Stored items

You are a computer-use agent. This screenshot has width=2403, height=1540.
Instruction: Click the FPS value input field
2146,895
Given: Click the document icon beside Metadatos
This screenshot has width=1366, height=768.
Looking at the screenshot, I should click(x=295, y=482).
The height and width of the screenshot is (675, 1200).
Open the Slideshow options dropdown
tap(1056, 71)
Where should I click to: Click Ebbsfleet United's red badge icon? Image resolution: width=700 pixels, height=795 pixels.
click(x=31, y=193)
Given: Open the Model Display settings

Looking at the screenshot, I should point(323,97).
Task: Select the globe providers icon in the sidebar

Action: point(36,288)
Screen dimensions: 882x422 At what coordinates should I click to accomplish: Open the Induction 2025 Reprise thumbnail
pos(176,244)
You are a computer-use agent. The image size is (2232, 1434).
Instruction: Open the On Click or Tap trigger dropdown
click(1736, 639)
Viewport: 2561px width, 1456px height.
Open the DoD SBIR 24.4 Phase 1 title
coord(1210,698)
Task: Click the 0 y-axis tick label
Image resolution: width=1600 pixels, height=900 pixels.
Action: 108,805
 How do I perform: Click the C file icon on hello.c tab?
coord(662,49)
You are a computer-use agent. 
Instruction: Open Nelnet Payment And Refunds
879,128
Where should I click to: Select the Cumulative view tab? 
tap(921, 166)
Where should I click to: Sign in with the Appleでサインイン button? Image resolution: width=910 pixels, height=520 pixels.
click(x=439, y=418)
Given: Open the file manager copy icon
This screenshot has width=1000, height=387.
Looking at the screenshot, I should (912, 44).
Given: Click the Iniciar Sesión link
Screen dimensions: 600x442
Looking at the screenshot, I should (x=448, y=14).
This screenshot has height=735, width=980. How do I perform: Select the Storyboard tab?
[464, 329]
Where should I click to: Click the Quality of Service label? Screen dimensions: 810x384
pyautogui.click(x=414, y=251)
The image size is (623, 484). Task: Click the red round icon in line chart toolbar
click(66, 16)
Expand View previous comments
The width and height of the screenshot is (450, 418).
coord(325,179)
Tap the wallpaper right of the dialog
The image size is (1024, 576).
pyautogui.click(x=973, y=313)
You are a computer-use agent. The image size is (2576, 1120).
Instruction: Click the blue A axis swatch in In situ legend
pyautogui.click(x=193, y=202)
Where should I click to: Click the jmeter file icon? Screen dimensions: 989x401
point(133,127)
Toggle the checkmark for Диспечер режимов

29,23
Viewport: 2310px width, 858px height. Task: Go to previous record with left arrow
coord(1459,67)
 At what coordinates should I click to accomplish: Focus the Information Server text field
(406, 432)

## Try it
Of the records above, copy each line that includes "computer".

## Task response
You are a computer-use agent. This screenshot has width=2403, height=1540.
You are a computer-use agent. The image size is (2232, 1434).
You are a computer-use agent. 
You are a computer-use agent. The image size is (2576, 1120).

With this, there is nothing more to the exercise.